RICATTI SESSUALI E PRESUNTI "SEQUESTRI": IL COMUNE DI SAN SEVERO, IN PROVINCIA DI FOGGIA, È NEL CAOS! - 13 CONSIGLIERI SI DIMETTONO CAUSANDO LO SCIOGLIMENTO DELLA GIUNTA COMUNALE DELLA CITTADINA GUIDATA DAL CENTRODESTRA - LA SINDACA LIDYA COLANGELO ACCUSA L’EX ASSESSORE AI LAVORI PUBBLICI PIERLUIGI MARINO DI AVERLA CHIUSA DENTRO LA SUA STANZA IN COMUNE. LUI RISPONDE CON UNA DENUNCIA CONTRO COLANGELO - NON SOLO: LA PRIMA CITTADINA DENUNCIA DI AVER RICEVUTO RICHIESTE CHE RIGUARDANO LA SUA "SFERA FEMMINILE E SESSUALE" (QUALCUNO L'AVREBBE MINACCIATA DI RENDERE PUBBLICHE NOTIZIE PERSONALI CHE LA RIGUARDANO)

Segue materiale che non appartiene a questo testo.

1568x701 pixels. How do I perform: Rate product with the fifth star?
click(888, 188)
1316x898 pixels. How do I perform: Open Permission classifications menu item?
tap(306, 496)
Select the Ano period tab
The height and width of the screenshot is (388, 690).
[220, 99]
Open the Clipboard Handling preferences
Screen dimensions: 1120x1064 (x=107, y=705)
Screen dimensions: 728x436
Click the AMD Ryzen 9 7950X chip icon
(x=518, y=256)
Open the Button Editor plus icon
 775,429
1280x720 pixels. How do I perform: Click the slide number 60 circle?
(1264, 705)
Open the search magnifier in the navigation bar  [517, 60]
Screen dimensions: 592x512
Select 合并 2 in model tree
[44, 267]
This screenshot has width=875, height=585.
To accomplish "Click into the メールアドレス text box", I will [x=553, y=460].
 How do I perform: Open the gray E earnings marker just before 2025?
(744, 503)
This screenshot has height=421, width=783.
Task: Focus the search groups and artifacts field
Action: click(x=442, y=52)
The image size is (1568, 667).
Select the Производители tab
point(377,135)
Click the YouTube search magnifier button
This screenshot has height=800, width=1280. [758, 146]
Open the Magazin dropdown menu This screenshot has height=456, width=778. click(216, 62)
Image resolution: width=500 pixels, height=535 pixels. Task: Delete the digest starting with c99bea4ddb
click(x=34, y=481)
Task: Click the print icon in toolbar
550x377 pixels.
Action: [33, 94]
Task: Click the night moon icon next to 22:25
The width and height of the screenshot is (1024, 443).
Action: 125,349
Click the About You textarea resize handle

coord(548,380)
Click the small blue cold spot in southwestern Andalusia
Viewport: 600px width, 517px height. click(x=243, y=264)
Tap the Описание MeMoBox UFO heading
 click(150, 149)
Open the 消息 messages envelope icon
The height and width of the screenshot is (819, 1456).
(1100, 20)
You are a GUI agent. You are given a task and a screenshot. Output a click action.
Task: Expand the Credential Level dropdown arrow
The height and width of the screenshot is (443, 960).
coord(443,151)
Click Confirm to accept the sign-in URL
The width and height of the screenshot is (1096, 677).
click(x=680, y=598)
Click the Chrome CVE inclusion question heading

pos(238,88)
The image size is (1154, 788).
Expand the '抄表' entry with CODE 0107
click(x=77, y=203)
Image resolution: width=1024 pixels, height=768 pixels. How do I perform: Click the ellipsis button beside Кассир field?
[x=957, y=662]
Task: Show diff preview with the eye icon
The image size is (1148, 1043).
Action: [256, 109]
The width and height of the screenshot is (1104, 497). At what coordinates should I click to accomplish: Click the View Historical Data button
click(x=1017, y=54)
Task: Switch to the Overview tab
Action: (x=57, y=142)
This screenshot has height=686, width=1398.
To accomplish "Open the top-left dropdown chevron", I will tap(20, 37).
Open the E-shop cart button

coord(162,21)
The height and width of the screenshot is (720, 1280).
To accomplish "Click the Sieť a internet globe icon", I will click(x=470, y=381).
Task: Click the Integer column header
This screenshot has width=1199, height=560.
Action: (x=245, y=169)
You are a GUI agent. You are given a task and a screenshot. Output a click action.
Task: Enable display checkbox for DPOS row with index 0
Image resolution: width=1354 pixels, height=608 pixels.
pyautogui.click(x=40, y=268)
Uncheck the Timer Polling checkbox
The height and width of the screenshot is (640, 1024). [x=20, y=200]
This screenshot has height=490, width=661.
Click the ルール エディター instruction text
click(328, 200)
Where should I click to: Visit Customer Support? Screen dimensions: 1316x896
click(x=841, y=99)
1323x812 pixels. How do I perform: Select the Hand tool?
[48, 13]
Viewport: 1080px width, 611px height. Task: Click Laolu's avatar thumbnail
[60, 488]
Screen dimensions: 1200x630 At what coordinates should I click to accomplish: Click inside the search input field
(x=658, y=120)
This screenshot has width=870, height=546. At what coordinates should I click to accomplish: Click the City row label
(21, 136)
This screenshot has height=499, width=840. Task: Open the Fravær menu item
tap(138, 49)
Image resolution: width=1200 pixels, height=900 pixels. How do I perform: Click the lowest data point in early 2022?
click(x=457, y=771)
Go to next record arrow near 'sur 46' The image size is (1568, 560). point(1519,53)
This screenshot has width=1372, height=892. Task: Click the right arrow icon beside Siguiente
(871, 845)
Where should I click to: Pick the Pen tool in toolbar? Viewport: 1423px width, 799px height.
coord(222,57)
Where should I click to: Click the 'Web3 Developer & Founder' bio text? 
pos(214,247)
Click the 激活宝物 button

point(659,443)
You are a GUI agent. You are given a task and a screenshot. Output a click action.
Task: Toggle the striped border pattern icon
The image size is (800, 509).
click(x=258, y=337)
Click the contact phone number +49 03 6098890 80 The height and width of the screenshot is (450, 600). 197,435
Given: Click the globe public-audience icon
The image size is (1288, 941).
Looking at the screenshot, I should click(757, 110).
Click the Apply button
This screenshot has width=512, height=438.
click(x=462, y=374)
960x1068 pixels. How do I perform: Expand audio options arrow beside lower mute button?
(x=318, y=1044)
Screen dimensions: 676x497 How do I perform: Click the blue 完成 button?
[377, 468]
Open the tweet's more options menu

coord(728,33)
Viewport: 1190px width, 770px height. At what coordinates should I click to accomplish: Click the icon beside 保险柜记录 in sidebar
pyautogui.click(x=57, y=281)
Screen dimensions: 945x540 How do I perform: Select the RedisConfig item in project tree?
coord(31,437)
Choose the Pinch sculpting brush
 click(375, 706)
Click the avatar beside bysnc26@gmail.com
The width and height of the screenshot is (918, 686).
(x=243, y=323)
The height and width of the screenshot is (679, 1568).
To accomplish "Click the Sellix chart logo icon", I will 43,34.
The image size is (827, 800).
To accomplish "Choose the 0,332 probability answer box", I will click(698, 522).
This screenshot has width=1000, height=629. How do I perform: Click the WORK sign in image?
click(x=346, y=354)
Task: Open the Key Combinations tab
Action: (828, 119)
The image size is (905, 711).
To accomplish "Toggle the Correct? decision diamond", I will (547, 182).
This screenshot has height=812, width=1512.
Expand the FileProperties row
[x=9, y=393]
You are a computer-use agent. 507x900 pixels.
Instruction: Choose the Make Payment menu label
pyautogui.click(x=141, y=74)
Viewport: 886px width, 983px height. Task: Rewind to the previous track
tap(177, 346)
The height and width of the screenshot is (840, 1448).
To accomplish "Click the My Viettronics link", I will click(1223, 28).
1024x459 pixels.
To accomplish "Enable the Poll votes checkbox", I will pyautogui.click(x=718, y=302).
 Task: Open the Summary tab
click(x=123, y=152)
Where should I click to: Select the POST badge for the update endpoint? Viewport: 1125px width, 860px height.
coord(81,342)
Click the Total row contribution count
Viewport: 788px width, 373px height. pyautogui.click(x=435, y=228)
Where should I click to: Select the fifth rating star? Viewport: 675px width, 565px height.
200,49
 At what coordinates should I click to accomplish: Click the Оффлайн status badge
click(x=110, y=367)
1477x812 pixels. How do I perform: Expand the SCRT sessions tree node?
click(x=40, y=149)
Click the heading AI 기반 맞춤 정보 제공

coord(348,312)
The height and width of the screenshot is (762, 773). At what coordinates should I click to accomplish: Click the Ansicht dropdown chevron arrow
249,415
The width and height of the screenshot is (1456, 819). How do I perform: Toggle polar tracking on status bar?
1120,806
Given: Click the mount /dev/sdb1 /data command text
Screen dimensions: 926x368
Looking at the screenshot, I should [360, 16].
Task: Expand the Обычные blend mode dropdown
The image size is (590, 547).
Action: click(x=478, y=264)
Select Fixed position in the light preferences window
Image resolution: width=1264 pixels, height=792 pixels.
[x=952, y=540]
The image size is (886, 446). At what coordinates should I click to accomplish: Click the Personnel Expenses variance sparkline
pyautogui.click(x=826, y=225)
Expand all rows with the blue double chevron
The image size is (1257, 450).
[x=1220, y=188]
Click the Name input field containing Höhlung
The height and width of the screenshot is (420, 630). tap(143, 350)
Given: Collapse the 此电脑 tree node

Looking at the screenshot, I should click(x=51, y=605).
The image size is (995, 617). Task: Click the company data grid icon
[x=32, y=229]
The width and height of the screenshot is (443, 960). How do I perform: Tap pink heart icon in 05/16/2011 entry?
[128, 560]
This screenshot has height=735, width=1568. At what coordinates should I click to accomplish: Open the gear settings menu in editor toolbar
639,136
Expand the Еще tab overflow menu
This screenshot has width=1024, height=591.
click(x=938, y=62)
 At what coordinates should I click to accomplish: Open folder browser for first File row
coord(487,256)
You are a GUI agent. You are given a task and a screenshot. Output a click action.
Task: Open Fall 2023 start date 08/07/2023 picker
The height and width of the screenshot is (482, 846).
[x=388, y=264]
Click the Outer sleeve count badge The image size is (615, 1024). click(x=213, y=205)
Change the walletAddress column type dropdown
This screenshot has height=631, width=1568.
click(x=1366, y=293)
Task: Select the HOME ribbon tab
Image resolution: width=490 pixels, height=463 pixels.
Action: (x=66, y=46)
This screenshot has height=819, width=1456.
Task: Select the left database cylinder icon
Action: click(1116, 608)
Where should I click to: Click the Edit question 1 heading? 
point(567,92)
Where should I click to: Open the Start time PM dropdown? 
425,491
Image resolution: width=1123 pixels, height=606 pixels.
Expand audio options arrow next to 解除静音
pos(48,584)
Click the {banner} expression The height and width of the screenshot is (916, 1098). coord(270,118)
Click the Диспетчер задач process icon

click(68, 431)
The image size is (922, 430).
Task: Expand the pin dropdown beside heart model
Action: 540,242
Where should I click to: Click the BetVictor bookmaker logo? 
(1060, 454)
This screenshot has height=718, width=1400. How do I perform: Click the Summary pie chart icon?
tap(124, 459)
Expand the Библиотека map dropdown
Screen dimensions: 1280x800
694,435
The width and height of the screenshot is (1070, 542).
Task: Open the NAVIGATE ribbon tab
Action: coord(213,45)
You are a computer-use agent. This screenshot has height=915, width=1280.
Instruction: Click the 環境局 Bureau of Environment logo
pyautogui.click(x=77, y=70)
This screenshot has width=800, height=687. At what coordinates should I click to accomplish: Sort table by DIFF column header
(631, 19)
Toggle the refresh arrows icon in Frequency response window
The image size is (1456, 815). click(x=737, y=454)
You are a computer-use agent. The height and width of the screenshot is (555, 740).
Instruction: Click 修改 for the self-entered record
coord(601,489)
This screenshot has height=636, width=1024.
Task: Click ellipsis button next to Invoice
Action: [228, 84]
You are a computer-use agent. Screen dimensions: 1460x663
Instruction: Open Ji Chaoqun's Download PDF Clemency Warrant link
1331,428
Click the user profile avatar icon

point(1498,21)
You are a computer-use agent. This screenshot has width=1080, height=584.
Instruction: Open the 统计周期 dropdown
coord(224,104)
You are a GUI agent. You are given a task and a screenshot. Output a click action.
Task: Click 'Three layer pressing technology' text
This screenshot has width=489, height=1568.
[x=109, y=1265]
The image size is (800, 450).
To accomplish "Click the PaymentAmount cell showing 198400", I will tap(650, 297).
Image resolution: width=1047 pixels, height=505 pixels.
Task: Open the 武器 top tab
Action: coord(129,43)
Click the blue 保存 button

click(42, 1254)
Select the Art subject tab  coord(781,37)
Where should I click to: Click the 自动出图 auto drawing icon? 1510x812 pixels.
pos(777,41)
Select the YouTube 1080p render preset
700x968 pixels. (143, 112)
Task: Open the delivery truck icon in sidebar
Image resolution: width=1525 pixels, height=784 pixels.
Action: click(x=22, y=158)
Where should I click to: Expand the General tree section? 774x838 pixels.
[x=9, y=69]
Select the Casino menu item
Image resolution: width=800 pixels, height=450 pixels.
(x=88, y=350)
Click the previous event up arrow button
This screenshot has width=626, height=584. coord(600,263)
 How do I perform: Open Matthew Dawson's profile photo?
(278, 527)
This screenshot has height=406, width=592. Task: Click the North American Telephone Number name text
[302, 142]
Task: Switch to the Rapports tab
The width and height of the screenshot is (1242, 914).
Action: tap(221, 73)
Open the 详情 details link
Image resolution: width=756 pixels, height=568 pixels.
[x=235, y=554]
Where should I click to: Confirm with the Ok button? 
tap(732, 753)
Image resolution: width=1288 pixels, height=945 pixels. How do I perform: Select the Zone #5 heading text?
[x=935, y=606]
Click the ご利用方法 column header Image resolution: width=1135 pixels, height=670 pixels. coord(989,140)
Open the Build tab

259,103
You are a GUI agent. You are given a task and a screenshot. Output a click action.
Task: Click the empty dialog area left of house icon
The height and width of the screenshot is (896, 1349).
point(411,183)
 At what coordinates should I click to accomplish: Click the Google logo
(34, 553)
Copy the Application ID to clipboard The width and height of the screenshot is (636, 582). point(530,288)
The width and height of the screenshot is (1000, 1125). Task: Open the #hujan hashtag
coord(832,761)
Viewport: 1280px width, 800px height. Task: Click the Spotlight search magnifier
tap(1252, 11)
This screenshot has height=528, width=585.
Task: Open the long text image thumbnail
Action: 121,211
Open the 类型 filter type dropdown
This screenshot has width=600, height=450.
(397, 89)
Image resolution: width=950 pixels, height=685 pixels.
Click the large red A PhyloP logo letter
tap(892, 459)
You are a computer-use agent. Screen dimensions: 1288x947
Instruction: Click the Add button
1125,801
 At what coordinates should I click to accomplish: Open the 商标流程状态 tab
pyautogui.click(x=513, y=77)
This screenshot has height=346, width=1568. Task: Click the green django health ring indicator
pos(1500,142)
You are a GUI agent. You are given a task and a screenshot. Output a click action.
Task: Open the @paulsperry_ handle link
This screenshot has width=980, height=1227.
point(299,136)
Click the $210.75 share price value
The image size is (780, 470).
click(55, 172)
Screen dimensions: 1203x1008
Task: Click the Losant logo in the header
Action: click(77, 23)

Estratto dell'articolo di Chiara Spagnolo per https://bari.repubblica.it/
Dopo lo scandalo le dimissioni: finisce a causa del passo indietro di tredici consiglieri comunali, l’esperienza amministrativa della sindaca di centrodestra Lidya Colangelo. Le firme dei dimissionari – tra cui la presidente del Consiglio Rosa Caposiena di Forza Italia – sono state depositate davanti a un notaio, per cui nelle prossime ore lo scioglimento sarà decretato dal prefetto di Foggia, che nominerà un commissario.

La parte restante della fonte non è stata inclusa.